NEW YORK It all started over ketchup. Some editors at The Patriot-News in Harrisburg, Pa., were joking around last September about a New Yorker article that mentioned how misguided restaurants used to be when they only offered one condiment option. Then someone realized: The newspaper only gave readers one option.

"Whether you're a loyal reader with plenty of time or an occasional reader who's time starved, you've got to take the same package," John Kirkpatrick, the Patriot-News' president, publisher, and editor, said of the broadsheet-only model. Eight months later, the paper launched The Patriot, the first regular compact edition of an ongoing U.S. broadsheet. This one's aimed at busy readers of any age who weren't reading the broadsheet during the week.

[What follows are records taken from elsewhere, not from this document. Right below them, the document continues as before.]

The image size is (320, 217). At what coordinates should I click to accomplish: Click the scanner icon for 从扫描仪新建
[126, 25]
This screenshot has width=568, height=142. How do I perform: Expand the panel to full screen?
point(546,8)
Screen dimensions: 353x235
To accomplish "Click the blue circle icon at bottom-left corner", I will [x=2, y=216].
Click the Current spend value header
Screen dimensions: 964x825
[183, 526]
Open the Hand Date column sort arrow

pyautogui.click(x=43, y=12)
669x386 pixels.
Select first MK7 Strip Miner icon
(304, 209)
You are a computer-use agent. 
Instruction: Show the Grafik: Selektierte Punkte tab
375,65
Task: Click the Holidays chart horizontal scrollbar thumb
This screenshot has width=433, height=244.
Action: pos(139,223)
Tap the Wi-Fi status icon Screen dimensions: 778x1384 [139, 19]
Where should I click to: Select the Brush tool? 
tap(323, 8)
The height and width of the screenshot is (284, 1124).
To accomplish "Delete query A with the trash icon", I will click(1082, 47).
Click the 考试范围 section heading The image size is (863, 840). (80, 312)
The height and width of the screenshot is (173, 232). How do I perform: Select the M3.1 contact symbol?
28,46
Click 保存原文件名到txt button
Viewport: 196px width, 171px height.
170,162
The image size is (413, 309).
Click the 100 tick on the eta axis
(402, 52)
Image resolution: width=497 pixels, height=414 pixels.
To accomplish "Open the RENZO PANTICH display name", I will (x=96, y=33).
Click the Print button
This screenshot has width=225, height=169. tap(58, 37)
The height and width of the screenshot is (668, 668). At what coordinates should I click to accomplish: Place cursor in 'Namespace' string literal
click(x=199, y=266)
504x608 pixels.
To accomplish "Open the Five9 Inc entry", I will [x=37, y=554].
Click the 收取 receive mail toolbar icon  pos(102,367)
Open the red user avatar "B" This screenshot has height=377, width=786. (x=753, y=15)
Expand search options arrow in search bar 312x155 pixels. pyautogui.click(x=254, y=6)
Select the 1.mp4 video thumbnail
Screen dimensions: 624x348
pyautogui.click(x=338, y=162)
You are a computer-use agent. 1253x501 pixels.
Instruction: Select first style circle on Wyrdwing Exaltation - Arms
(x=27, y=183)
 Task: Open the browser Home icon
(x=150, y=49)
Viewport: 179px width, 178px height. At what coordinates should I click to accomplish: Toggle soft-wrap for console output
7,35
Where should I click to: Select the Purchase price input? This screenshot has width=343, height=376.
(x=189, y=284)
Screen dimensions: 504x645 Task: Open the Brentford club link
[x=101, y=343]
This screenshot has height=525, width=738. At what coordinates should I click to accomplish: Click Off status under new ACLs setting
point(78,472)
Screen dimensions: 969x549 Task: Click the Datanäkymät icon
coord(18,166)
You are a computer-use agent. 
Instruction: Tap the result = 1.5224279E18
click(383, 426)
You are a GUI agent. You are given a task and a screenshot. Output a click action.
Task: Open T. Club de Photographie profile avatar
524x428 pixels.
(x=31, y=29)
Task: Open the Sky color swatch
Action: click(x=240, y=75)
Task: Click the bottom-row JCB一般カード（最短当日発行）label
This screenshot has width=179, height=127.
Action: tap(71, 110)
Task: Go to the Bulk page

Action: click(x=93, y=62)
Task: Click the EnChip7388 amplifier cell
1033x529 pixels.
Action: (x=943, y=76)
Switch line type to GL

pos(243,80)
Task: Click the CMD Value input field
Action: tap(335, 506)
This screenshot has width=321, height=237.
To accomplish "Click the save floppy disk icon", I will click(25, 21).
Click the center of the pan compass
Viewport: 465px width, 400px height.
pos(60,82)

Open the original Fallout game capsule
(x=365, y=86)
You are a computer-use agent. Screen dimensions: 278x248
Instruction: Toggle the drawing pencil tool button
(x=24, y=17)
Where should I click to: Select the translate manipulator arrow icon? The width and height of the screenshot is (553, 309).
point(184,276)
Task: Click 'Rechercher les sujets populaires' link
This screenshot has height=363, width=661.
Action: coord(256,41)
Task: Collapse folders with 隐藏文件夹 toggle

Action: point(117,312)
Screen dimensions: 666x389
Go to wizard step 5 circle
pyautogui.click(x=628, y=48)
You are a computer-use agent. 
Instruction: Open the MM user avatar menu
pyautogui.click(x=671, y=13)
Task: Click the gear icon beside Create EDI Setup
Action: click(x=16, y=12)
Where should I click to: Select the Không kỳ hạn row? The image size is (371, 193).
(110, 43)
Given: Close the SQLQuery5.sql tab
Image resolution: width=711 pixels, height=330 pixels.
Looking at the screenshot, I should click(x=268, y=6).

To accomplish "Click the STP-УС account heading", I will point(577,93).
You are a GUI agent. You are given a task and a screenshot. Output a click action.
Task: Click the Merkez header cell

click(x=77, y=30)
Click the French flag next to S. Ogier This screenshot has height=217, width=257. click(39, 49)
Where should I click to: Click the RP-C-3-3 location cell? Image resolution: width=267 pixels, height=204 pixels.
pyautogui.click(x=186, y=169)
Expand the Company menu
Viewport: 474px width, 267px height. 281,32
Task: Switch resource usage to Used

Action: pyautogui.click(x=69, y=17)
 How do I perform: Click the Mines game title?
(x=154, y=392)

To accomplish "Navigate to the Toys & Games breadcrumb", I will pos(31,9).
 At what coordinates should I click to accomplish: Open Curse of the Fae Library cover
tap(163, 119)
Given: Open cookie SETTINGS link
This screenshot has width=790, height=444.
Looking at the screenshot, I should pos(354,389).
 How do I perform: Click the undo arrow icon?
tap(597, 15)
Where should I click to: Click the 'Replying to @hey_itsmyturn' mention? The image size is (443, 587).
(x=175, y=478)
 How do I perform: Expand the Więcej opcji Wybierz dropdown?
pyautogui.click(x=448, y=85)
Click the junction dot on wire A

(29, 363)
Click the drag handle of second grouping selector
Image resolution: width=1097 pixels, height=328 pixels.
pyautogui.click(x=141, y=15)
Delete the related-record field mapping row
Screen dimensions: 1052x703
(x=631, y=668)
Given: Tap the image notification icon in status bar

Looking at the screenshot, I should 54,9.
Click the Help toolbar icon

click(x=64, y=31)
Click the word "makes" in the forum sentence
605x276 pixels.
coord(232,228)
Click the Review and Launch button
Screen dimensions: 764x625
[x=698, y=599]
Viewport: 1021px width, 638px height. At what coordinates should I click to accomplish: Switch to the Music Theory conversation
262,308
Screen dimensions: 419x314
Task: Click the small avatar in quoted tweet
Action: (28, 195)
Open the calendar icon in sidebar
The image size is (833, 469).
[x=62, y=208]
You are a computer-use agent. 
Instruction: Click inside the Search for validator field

So far, with no advertising, the new paper is selling about 1,900 copies a day. (The broadsheet's weekday circulation was 102,710 in the last reporting period.) "We started it here without any promotion at all ... and in a week or so we start full promotion so we expect that number to go up," Kirkpatrick said. He said advertisers have gotten on board without much convincing, excited at the prospect of reaching added or new circulation.

"We knew there were a lot of people who read us religiously on Sunday but don't read us during the week," Kirkpatrick told E&P Thursday, one week after the unannounced launch of the new tab. "The other thing that happened was, although we've done very well in our ABC reports, we don't think we're immune from the same forces striking everyone else."

...Feature-heavy front pages and a roundup of bite-sized news and gossip on pages two and three also got the axe. "The younger they were the more hypersensitive they were to anything that made them look not smart," Kirkpatrick said. Readers wanted hard news, but "no micronews," he said, emphasizing the biggest, most substantive news of the day.

Also banished were stock listings and some comics, and the "Living" section only appears on Thursdays in the compact.

The Patriot's news mix cuts some stories to fit without jumps (which brought negative responses in focus groups), and ends up with roughly half of the broadsheet's news coverage. Sports, which is already a special tab in the main paper, is just re-placed for the Patriot edition. The classifieds, which remain a broadsheet, are tucked inside.

Readers also liked color, Kirkpatrick said, so the compact has color throughout, with pages even color-coded by content.